Micropatterning of Quantum Dots for Biofunctionalization and Nanoimaging

Micron-scale patterning of colloidal quantum dots (QDs) is extremely important for the fabrication of high-performance Quantum dot Light-Emitting Diode (QLED) displays, biosensing, and super-resolution imaging. Thus, several nondestructive methods have been recently proposed, such as spatial self-organization. However, none of them can be useful for biofunctionalization or nanoimaging. To address this limitation, we propose a method to create micropatterns of QDs of any shape and size. UV photolithography assisted by a digital micromirror device (DMD) and silanization allow creating an adhesive layer, on which QDs micropatterns can be assembled with a 2 mu m resolution. The patterns are composed of a monolayer of CdSe/CdS/CdZnS/ZnS core/multishell QDs (7 +/- 1 nm in diameter, emitting at 590 nm) with a high surface density (typically 4000 QDs/mu m2). We also demonstrate that it is possible to reversibly bind any kind of His Tagged proteins on the QDs surface.

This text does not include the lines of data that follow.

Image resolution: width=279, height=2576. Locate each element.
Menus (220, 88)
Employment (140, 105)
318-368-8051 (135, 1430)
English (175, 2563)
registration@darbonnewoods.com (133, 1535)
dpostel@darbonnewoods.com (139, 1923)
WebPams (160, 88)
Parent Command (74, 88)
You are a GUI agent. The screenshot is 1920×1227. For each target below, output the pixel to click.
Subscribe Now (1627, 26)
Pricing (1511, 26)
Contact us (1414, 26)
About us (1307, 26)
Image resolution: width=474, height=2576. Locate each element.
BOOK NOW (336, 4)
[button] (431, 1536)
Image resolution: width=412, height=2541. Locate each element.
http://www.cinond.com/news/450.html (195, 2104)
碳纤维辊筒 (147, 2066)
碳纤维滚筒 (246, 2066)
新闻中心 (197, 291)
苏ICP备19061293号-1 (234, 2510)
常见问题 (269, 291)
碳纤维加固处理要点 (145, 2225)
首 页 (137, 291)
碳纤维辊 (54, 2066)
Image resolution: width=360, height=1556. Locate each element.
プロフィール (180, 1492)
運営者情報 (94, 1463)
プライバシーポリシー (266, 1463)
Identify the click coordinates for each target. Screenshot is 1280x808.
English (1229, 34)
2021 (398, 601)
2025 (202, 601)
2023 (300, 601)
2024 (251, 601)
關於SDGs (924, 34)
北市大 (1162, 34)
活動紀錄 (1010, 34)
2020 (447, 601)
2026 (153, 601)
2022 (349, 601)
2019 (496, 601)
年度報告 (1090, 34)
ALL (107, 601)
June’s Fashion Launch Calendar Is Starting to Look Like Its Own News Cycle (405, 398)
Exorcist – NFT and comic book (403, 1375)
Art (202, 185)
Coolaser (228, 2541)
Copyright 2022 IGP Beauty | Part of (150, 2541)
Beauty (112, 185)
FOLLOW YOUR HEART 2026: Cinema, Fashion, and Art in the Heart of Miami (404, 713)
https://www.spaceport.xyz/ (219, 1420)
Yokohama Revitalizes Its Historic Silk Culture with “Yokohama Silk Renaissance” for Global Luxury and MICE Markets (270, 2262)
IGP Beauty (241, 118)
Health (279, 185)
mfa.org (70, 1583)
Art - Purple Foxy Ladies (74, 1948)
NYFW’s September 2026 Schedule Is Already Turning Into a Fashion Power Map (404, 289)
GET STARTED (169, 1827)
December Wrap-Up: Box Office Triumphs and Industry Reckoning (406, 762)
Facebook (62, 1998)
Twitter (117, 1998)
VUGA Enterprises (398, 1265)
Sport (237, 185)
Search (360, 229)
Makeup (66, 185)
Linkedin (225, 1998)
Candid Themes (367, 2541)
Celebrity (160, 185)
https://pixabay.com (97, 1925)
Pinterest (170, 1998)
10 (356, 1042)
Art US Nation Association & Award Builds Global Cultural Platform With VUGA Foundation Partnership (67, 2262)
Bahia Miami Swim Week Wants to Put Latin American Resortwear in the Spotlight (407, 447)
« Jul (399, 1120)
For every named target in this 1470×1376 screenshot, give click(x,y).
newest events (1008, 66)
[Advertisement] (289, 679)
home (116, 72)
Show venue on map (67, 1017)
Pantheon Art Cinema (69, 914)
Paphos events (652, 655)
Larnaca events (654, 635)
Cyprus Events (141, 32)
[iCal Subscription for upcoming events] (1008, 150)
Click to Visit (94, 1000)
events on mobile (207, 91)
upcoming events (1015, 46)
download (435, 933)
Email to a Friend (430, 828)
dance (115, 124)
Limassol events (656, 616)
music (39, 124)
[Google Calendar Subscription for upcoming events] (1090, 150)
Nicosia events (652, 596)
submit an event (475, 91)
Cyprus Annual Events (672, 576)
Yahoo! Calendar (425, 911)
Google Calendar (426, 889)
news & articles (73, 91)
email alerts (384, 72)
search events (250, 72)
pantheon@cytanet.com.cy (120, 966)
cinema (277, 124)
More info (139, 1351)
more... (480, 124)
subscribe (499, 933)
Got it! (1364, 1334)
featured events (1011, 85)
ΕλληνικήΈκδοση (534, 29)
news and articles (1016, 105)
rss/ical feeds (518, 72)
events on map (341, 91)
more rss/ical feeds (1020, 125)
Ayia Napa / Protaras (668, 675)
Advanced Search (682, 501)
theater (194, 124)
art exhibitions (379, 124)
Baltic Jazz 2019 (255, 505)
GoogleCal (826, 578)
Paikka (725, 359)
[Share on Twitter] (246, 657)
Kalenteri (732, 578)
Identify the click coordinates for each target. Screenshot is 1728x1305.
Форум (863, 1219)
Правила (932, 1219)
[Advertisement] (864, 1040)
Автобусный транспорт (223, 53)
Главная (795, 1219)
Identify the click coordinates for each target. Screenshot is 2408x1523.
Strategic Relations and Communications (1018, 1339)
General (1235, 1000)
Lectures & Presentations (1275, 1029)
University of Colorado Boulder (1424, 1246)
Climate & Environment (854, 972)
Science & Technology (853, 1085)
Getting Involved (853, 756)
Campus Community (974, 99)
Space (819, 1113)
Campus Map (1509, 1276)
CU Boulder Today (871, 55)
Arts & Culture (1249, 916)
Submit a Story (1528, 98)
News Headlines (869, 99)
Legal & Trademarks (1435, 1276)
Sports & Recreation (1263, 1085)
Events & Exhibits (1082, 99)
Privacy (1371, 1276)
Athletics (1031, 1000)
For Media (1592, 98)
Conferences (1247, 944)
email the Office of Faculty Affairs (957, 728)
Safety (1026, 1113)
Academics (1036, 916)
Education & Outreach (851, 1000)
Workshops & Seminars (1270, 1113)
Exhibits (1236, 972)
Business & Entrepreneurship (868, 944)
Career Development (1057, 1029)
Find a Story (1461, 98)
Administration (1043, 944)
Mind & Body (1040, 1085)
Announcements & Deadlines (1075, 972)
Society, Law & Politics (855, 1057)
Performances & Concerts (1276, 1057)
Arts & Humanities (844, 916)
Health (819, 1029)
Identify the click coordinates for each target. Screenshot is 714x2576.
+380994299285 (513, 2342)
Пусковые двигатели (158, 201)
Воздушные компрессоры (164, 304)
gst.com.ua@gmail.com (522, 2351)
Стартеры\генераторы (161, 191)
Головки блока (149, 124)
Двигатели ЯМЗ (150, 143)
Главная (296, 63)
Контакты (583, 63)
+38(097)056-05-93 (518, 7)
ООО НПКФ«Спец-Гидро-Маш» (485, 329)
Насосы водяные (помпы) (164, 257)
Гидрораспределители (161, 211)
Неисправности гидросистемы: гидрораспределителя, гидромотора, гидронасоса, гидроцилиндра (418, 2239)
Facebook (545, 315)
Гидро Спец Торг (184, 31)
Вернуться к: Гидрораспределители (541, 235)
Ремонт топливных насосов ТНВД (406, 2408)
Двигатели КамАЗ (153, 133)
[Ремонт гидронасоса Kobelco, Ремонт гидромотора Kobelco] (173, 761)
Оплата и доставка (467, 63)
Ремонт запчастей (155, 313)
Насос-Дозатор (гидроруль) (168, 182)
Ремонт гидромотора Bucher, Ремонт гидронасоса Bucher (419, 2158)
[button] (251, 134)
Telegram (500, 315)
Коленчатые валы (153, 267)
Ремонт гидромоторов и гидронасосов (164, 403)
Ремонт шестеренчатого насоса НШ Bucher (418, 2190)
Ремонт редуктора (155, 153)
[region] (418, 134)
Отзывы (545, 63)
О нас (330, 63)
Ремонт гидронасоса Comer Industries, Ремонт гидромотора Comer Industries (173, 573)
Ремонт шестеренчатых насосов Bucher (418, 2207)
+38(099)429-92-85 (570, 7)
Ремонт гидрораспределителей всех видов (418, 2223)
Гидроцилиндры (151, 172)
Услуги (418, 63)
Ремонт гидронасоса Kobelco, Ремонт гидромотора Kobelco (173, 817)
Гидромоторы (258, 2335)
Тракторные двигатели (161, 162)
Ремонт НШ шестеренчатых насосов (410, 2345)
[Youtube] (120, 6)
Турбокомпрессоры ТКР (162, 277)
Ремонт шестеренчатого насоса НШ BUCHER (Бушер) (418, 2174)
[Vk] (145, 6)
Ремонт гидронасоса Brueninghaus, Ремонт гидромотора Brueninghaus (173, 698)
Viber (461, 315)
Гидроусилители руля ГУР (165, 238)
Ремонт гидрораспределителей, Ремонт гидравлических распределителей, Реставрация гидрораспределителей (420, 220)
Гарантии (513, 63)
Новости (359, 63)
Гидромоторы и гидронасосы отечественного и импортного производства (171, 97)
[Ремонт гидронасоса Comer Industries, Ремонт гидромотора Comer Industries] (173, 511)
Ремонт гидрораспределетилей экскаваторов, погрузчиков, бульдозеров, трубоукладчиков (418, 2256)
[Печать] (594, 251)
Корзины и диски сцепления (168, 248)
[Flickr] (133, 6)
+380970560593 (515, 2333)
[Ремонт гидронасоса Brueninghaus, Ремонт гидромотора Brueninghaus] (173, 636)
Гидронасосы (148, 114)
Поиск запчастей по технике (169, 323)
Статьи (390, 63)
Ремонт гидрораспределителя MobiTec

This is highlighted by measuring FRET (Fo''rster Resonance Energy Transfer) with a dedicated polymer exhibiting on one end Alexa Fluor 647 (AF647) and on the other end eight imidazole cycles, allowing chelation on the quantum dots' surface. Therefore, this patterning protocol provides a path to combine nanoimaging with cell patterning through a relevant biofunctionalization.

Automated summary

Micron-scale patterning of colloidal quantum dots is crucial for various applications. A new method is proposed to create micropatterns of QDs with high resolution using UV photolithography and silanization. The ability to bind proteins on the QDs surface opens up possibilities for biofunctionalization and nanoimaging.